Wherever the line with "0000876661-21-000498.xls (1395, 746)" sits in the listing below, transcribe from it up to and including the line with "91 (137, 673)", exactly, and leave the remaining lines out.

§ **RAW DATA**:
○ ○ ○
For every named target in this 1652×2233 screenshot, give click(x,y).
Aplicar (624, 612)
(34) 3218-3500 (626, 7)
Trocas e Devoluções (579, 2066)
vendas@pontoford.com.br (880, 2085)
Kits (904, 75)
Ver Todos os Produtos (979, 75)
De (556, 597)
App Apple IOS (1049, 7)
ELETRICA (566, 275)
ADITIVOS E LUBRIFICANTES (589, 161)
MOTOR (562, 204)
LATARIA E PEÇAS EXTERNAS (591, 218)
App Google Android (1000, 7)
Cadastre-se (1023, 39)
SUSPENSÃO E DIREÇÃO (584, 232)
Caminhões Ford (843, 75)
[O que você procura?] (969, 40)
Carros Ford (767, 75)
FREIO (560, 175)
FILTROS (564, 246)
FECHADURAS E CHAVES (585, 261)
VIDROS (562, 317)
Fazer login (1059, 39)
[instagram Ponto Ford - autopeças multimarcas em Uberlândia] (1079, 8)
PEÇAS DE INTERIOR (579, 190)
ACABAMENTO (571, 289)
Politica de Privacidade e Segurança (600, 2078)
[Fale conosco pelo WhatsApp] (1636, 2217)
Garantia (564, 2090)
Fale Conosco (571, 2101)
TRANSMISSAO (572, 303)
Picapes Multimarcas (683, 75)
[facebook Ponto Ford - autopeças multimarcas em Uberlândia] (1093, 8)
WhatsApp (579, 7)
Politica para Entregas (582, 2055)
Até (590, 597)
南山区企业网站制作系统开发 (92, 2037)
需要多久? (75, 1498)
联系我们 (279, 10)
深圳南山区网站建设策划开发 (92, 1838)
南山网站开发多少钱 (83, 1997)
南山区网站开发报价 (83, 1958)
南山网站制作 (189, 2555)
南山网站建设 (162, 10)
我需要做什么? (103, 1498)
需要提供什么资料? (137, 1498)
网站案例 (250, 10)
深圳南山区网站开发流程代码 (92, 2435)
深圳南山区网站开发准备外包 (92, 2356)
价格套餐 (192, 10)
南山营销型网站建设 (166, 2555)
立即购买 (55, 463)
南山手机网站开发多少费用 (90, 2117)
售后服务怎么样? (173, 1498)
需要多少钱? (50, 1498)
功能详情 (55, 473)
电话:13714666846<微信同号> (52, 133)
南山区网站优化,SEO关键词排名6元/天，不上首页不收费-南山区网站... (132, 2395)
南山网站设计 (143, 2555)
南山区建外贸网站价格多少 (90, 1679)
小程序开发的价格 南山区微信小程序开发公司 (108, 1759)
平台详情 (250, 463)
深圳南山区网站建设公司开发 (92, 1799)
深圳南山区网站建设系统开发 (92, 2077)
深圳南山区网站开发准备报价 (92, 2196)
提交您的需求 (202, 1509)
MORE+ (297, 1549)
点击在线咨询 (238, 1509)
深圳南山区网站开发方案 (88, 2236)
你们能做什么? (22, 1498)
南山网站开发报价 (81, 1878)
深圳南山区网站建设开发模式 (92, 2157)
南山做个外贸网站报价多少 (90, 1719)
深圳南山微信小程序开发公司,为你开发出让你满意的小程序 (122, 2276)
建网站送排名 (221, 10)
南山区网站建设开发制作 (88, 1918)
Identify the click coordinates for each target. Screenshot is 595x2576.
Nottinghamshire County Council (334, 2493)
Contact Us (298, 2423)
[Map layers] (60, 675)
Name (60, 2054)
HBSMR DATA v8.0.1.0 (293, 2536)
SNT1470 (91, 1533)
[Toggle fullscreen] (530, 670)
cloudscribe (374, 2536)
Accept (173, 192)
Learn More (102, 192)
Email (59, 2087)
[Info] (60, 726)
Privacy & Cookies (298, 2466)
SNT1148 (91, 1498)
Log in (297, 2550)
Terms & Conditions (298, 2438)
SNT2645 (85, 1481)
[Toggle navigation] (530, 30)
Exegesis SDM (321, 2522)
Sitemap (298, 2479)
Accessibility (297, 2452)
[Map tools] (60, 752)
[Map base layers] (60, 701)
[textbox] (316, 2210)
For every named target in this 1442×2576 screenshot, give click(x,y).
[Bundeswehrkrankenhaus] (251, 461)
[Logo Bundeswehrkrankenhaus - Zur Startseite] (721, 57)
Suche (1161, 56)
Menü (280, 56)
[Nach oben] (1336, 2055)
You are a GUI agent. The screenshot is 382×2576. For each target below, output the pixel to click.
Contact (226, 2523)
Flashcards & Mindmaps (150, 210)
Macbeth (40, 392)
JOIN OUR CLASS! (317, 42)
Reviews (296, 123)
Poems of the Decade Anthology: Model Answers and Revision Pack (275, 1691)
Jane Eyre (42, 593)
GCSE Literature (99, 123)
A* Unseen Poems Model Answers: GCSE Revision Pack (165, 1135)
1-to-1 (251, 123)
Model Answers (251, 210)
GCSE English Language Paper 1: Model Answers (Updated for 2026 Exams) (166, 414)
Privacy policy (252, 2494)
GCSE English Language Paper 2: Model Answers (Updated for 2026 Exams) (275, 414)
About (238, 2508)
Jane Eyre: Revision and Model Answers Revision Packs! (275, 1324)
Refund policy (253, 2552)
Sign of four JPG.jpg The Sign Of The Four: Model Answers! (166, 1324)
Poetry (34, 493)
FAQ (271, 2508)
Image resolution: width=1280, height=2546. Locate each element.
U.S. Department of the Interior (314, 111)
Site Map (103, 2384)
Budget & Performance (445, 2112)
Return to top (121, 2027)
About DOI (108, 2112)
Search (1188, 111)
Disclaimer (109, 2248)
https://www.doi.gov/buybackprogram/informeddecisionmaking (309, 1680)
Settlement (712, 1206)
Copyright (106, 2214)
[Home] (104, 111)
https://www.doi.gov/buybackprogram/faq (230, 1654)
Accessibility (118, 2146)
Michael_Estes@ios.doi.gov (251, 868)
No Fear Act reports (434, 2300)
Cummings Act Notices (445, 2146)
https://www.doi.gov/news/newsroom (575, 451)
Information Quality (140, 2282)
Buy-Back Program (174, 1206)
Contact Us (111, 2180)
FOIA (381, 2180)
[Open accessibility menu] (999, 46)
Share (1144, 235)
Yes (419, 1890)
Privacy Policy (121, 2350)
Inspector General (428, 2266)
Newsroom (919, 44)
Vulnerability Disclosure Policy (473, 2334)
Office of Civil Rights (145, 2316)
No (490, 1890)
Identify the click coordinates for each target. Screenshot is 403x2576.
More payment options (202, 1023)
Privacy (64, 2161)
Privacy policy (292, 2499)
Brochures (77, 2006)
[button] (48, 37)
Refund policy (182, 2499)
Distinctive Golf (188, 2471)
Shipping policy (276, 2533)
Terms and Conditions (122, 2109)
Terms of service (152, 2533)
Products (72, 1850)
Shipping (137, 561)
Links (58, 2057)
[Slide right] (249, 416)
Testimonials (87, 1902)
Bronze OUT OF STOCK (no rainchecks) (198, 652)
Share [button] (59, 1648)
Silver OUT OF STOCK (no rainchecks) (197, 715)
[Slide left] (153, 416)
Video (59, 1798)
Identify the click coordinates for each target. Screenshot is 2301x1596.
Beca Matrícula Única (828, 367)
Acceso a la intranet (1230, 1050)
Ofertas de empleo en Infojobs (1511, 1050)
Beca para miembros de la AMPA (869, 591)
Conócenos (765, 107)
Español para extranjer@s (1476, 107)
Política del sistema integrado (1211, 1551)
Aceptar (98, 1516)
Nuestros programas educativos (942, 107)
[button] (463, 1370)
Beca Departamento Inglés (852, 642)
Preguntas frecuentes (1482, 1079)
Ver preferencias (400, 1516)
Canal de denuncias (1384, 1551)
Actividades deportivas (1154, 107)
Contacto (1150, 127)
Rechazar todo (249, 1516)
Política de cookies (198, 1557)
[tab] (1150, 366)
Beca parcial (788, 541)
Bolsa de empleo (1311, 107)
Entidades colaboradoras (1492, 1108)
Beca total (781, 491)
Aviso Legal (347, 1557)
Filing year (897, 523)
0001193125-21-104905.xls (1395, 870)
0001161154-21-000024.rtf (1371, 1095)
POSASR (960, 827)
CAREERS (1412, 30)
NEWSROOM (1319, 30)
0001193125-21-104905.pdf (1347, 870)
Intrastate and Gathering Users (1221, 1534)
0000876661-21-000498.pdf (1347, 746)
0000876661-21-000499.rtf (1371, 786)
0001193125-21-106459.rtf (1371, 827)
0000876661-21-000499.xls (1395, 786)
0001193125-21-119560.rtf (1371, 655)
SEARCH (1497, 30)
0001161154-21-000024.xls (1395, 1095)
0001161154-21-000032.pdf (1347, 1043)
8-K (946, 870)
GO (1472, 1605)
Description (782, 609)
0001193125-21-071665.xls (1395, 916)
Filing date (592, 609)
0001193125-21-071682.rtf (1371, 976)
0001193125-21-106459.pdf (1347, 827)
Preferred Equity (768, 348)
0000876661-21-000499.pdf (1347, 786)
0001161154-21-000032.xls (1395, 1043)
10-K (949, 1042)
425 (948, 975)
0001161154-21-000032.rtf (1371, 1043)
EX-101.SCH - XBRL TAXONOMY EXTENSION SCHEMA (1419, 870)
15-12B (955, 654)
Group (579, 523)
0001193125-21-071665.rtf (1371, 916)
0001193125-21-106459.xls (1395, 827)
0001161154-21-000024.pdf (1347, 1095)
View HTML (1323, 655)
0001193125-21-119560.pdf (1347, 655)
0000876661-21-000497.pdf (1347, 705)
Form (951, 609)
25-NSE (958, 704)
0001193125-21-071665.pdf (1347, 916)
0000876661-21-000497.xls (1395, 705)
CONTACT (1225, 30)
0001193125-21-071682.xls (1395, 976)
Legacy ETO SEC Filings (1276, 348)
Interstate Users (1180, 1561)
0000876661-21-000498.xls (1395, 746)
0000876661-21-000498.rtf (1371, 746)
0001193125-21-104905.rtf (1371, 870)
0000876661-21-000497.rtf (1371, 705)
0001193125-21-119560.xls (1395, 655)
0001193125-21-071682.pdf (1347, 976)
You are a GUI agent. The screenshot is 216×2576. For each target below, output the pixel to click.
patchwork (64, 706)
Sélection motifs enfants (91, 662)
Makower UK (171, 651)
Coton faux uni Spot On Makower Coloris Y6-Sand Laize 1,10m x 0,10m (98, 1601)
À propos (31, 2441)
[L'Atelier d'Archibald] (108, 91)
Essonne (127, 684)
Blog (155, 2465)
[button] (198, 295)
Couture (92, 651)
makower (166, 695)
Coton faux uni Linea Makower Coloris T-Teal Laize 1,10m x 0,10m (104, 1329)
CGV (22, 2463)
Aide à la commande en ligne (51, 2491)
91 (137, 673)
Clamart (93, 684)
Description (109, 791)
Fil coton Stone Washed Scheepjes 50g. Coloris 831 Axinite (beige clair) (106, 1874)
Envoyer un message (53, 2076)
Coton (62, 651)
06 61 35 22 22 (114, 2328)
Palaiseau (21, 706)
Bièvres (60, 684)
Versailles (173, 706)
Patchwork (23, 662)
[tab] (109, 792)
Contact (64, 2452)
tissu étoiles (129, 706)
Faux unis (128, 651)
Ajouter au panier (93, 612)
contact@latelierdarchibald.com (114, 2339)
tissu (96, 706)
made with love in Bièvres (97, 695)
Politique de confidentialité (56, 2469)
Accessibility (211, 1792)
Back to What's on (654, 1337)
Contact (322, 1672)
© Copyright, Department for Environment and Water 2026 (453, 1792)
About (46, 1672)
○ ○ ○
§ **RESULT**:
0000876661-21-000498.xls (1395, 746)
0000876661-21-000498.rtf (1371, 746)
0001193125-21-104905.rtf (1371, 870)
0000876661-21-000497.rtf (1371, 705)
0001193125-21-119560.xls (1395, 655)
0001193125-21-071682.pdf (1347, 976)
You are a GUI agent. The screenshot is 216×2576. For each target below, output the pixel to click.
patchwork (64, 706)
Sélection motifs enfants (91, 662)
Makower UK (171, 651)
Coton faux uni Spot On Makower Coloris Y6-Sand Laize 1,10m x 0,10m (98, 1601)
À propos (31, 2441)
[L'Atelier d'Archibald] (108, 91)
Essonne (127, 684)
Blog (155, 2465)
[button] (198, 295)
Couture (92, 651)
makower (166, 695)
Coton faux uni Linea Makower Coloris T-Teal Laize 1,10m x 0,10m (104, 1329)
CGV (22, 2463)
Aide à la commande en ligne (51, 2491)
91 (137, 673)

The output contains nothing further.